Nader El-Jindaoui spielt für den Berliner AK, ist im Internet ein Star und verkauft jetzt Pudding. Wer ist dieser Mann? Und was will er?
Als es nicht mehr weitergeht, brüllt ein Mann verzweifelt: „Macht doch mal Platz hier, was ist denn los hier?!“ Dieser Mann sitzt auf einem Fahrrad, auf dem Bürgersteig im Prenzlauer Berg und dieser Mann hat kein Verständnis für das, was an einem Donnerstag im September abgeht. Er steht am Anfang einer Menschenkette, die grob gemessen 150 Meter lang ist und sich den gesamten Weg von einem Saftladen – im wörtlichen Sinne – bis zur Polizeistation an der nächsten Ecke erstreckt. Hier geht nichts mehr, als in diesem Moment ein anderer Mann, kleiner, mit Bart und perlmuttweißen Zähnen aus der Tür des Ladens tritt, Handys werden gezückt, jede seiner Bewegungen festgehalten, er winkt und ruft: „Hallo Amerika!“
Der Mann mit Bart und weißen Zähnen heißt Nader El-Jindauoi, er ist 24 Jahre alt, Stürmer beim Regionalligisten Berliner AK. Im Fußballkosmos angesiedelt irgendwo zwischen Fast-Profi und Amateur, im Internet aber ist er eine große Nummer. Er bricht Rekorde. Er macht auf sich aufmerksam. Und zeigt ganz nebenbei, wie sich das Fußballbusiness durch Spieler wie ihn verändern könnte.
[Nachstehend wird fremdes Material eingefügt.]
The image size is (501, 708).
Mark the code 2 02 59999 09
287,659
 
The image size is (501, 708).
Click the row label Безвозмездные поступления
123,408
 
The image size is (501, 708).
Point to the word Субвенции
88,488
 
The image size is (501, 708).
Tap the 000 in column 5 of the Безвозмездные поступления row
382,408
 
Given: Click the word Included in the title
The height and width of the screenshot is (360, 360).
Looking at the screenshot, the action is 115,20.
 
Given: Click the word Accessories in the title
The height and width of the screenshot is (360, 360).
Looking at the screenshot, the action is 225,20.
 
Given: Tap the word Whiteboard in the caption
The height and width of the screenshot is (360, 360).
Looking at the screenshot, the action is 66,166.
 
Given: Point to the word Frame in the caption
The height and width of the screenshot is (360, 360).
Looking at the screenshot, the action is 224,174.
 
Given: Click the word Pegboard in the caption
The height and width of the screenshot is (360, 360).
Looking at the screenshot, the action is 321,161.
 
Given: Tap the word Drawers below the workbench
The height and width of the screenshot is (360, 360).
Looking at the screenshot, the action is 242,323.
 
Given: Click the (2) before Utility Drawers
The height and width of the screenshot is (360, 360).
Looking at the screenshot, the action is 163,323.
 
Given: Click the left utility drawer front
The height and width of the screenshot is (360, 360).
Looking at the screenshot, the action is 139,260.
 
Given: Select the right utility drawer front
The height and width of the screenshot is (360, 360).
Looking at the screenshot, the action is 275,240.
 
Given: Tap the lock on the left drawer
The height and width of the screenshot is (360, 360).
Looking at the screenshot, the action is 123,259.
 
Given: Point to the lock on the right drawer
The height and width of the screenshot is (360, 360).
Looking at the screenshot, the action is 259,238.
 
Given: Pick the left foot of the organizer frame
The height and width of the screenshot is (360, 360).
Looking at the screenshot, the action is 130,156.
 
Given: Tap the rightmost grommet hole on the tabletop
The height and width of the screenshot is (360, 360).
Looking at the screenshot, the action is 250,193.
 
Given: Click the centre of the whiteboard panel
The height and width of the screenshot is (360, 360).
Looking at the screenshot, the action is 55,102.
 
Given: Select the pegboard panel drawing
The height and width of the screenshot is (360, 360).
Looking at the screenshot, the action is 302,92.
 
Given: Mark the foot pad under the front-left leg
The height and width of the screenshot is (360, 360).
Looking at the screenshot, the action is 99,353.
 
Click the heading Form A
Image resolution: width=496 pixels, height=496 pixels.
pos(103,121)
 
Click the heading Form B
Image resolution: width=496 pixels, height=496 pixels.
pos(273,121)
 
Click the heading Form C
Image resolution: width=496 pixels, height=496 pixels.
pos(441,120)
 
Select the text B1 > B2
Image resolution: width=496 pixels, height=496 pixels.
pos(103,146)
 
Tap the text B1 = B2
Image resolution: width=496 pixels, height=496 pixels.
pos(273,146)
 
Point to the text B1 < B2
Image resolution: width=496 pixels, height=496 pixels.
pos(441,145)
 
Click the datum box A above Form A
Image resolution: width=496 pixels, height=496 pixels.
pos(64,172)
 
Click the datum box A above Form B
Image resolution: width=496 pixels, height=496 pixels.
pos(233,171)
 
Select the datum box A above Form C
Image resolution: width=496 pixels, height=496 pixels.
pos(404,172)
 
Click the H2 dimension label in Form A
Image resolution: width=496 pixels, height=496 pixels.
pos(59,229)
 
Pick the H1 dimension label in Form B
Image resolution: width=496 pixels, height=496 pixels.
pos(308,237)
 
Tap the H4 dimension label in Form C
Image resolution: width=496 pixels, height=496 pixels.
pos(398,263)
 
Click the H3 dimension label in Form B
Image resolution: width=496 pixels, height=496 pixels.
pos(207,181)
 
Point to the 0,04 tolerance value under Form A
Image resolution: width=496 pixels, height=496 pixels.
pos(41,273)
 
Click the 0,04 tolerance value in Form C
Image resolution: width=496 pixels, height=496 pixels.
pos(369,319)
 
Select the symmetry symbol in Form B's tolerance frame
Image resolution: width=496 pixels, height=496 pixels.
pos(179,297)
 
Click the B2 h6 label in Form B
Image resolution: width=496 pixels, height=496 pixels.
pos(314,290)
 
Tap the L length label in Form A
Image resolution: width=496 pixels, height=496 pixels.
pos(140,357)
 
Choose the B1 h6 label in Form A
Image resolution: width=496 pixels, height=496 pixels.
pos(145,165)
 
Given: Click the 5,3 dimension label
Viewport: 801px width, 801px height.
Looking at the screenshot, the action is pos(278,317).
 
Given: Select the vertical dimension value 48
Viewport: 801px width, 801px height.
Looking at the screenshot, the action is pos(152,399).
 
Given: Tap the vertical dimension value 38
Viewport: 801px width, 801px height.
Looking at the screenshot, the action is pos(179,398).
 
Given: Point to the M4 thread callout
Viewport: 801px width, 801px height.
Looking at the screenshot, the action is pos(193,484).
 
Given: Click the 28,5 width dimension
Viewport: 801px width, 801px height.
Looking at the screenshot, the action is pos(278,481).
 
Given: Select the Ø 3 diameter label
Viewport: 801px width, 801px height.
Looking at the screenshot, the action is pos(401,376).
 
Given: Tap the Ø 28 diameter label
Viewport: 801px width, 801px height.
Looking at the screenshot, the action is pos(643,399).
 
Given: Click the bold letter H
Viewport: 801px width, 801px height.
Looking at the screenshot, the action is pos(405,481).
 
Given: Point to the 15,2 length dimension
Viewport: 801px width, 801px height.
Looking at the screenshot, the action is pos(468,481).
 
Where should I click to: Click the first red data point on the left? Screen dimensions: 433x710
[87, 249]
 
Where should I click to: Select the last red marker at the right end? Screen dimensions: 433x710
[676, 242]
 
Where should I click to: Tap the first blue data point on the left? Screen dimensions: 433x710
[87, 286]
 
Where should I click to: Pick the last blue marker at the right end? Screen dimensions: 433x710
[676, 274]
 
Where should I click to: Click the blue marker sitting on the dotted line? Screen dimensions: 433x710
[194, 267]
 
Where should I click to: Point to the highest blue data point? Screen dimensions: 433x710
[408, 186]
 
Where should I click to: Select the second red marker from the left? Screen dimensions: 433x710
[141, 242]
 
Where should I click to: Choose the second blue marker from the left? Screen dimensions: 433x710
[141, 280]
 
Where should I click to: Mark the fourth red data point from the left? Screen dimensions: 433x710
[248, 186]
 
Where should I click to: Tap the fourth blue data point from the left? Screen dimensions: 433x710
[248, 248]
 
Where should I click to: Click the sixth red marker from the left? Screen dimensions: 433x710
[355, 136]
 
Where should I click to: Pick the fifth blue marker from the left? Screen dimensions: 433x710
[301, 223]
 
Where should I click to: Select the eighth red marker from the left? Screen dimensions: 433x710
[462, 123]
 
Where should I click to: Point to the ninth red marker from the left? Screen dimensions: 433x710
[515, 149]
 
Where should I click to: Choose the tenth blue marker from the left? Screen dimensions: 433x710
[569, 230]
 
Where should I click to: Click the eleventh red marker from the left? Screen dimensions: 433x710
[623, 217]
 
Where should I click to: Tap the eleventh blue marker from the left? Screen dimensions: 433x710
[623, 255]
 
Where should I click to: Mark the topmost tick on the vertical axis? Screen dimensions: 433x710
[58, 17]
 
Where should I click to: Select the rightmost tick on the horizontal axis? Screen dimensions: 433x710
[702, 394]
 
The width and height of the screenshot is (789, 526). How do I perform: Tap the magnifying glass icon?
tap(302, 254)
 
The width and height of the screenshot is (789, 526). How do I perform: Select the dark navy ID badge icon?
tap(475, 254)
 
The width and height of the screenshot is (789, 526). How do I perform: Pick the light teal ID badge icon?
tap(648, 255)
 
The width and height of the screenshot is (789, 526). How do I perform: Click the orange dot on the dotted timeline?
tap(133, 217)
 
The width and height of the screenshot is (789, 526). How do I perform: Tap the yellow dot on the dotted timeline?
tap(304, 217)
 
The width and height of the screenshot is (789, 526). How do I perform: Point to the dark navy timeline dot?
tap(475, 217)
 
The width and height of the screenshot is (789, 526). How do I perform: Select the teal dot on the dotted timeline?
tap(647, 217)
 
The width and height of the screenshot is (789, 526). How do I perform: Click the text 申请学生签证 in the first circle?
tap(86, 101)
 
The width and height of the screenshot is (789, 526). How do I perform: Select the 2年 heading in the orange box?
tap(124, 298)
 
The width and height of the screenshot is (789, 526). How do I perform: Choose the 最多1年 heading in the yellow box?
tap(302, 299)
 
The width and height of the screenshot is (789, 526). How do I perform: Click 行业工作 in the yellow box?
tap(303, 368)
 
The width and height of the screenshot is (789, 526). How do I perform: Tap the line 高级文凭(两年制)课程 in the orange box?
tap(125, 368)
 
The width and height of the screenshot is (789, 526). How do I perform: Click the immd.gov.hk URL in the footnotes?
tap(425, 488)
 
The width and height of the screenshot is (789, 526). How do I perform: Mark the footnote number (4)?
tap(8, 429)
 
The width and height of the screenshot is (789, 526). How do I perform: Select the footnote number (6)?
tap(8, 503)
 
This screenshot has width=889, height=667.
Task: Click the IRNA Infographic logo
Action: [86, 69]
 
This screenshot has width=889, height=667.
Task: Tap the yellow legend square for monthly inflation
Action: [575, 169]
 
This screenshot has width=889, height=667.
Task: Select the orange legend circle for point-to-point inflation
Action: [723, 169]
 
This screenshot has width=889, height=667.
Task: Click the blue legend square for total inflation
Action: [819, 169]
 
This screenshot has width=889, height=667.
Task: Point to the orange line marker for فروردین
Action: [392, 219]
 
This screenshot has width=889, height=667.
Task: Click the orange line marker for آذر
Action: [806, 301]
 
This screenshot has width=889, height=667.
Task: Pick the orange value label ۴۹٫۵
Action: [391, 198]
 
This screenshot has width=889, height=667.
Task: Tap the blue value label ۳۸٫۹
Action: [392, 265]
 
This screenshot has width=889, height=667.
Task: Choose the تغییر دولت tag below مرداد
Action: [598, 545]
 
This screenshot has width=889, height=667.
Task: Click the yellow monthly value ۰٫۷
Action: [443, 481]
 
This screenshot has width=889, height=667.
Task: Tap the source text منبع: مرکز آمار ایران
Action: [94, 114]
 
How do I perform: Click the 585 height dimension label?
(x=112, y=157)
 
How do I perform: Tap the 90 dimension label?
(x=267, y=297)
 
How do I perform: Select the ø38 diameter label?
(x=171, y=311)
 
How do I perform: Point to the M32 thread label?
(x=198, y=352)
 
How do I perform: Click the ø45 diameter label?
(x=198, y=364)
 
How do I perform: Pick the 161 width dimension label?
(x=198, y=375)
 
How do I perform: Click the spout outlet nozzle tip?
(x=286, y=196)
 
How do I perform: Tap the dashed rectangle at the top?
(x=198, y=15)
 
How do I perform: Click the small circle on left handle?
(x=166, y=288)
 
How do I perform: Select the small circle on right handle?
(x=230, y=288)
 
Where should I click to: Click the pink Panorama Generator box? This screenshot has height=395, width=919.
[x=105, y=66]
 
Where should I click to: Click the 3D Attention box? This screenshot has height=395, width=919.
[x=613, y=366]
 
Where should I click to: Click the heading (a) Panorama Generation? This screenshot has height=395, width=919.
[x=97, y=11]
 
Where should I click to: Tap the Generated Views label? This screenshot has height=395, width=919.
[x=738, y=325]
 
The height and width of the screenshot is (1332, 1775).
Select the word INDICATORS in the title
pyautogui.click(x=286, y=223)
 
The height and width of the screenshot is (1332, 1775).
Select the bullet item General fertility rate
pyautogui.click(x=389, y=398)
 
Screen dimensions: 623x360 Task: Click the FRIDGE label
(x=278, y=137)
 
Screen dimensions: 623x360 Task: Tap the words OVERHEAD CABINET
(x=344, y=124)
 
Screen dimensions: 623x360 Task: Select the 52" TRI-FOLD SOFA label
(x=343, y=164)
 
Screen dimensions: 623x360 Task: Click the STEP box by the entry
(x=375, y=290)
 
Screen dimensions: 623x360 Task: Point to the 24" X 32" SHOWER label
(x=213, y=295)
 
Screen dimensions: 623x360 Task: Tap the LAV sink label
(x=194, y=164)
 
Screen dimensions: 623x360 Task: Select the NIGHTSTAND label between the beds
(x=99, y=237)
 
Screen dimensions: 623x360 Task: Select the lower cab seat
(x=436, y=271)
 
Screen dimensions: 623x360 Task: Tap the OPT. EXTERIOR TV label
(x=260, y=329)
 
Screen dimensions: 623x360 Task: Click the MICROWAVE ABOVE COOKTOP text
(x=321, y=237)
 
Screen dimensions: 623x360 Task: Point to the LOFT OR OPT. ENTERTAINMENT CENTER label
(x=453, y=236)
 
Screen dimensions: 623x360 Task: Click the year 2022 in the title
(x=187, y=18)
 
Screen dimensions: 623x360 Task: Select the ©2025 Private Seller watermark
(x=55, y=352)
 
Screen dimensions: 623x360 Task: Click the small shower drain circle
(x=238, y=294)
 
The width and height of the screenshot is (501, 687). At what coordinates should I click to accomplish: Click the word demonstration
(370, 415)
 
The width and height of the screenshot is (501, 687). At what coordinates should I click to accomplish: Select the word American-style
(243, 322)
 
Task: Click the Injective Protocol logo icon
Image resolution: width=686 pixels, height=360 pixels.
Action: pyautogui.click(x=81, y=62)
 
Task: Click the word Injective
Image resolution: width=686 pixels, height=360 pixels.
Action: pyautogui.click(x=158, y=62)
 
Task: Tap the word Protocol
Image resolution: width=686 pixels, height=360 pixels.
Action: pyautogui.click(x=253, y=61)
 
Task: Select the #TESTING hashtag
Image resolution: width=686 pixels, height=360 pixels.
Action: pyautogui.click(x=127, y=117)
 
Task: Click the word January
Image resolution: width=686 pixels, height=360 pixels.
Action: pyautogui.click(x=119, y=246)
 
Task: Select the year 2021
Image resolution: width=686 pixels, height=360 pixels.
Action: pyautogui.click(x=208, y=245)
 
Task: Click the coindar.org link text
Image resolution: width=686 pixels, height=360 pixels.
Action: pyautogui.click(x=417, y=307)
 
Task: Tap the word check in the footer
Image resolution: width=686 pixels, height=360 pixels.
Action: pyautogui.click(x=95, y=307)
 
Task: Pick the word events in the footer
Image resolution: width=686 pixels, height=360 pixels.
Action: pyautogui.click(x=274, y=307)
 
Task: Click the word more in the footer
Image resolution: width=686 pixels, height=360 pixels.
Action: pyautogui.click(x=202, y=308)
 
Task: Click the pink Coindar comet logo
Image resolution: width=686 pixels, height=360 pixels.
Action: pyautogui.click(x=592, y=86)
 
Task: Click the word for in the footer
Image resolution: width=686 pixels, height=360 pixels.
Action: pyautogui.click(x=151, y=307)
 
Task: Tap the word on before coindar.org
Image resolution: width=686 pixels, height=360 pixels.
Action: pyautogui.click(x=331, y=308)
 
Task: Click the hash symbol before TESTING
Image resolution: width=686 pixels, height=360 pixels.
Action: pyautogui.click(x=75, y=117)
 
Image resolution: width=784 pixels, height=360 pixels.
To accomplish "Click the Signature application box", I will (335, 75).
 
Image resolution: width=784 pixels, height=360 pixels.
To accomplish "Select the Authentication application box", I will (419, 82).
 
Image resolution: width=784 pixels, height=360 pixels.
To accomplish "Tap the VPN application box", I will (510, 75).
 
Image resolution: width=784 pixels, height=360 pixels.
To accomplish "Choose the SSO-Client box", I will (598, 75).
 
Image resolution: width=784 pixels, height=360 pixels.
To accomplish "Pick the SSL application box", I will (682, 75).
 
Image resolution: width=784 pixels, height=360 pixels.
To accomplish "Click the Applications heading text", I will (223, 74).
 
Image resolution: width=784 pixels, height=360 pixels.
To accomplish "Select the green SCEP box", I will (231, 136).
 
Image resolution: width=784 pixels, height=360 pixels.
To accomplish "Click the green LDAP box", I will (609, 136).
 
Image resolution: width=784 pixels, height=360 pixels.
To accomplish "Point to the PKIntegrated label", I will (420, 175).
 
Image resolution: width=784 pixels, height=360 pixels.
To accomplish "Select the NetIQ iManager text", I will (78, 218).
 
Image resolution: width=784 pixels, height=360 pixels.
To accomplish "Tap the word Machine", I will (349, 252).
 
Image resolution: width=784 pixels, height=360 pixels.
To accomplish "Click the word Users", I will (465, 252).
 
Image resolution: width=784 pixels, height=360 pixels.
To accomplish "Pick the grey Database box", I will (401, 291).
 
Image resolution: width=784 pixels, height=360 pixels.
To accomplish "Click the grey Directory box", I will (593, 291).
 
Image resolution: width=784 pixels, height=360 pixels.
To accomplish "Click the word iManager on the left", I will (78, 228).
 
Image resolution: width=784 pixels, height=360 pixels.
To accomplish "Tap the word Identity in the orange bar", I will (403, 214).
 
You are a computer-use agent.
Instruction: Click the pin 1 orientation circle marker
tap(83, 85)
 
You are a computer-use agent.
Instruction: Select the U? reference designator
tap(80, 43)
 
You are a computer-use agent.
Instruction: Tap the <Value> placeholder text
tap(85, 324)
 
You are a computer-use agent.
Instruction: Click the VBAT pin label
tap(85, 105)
Nader El-Jindaoui spielt Fußball in der Regionalliga. Auf Instagram folgen ihm eine Million Menschen. Reicht das, um Profi zu werden?
Auf der Plattform Instagram hat Nader El-Jindauoi, der auf Fotos und Videos oft mit seiner Frau Louisa und seiner kleinen Schwester auftritt, über eine Millionen Follower. Bei YouTube sehen seine Videos, die im Wochentakt erscheinen, zwischen einer und zwei Millionen Menschen. In der laufenden Regionalliga-Saison hat er neun Tore in elf Spielen geschossen.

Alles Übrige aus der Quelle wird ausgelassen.